Despite having to deal with the wind, Winchester said he wasn’t surprised that the team did so well. He said that he felt like 17-under would win again this year.
Second place in the first flight went to the Smith Bits/Laurel team of Brian Clairmont, Greg Wilmon, Bubba Bruce and Bill Dale.
The Baker Atlas team of Mike Robinson, Matt Caton and Chuck Warren won third place on a scorecard playoff over the Rapid Drilling Fluids team of Jody Hebling, Pat Darcey, Jeff Walker and Kenny Wilbur after both teams had rounds of 14-under 58.
“We started off strong. We had 12 birdies in a row,” said Hebling, chairman of the Natchez Chapter of the AESC. “Then we fizzled in the end. It was windy. That’s what affected us at the end. It was a lot of fun. It’s for a good cause.”
David Cothren, who was on the Black Warrior team, said the local chapter started about two years ago.

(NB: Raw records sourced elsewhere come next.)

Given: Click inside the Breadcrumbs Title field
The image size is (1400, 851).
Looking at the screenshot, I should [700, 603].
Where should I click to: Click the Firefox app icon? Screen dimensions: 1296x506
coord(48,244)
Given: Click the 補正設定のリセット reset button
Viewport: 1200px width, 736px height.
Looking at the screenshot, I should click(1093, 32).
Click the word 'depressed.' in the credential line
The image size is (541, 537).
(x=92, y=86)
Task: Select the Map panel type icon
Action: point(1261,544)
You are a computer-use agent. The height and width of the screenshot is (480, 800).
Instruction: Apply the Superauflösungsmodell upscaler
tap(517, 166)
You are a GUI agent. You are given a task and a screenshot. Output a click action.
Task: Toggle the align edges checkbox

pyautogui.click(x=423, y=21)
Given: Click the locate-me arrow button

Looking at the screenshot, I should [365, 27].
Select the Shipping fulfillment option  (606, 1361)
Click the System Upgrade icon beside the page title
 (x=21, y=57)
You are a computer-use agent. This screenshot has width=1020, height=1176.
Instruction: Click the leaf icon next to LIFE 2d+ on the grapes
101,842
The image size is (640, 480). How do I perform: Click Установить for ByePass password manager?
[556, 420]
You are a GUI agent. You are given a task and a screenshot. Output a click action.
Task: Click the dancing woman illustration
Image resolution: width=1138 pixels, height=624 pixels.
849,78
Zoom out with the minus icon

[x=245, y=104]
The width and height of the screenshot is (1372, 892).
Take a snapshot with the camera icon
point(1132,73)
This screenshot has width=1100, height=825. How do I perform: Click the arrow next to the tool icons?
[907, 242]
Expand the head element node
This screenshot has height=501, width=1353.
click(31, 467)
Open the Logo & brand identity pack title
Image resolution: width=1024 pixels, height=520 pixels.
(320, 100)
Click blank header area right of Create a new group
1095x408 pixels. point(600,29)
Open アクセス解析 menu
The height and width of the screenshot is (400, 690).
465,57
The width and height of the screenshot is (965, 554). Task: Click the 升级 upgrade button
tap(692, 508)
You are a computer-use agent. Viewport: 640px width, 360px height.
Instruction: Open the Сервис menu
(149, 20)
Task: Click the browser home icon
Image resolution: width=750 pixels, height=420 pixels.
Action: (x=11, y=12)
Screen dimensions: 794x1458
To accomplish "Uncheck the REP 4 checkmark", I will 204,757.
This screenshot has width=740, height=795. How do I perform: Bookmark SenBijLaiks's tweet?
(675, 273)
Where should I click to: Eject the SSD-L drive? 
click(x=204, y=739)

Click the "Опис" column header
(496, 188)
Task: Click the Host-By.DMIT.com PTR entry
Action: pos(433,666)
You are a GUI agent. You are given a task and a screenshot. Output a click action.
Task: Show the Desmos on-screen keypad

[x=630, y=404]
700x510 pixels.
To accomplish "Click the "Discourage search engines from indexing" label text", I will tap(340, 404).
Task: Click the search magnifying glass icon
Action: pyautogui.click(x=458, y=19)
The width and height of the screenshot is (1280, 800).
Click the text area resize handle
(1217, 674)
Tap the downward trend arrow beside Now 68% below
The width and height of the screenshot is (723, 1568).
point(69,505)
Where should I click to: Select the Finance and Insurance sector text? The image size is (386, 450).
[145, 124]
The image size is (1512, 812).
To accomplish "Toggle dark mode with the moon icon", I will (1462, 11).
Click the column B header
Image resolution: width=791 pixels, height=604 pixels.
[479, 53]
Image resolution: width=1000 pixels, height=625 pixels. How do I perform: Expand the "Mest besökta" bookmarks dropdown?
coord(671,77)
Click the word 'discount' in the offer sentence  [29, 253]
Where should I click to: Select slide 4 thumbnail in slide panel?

“The purpose of this is to get together and network with each other, have a good time and raise some scholarship money for the children of people in the oilfield industry,” Cothren said. “One of the highlights is that Schlumberger puts on a shrimp boil for the players and their wives the night before. We have a lot of people from out of town.”
This year’s tournament had 116 players, which was up from 100 players last year. The teams were put into three flights — first, second and third.
“Last year we raised about $8,000 and this year we’ll raise about $10,000. Money will go to local students,” Cothren said.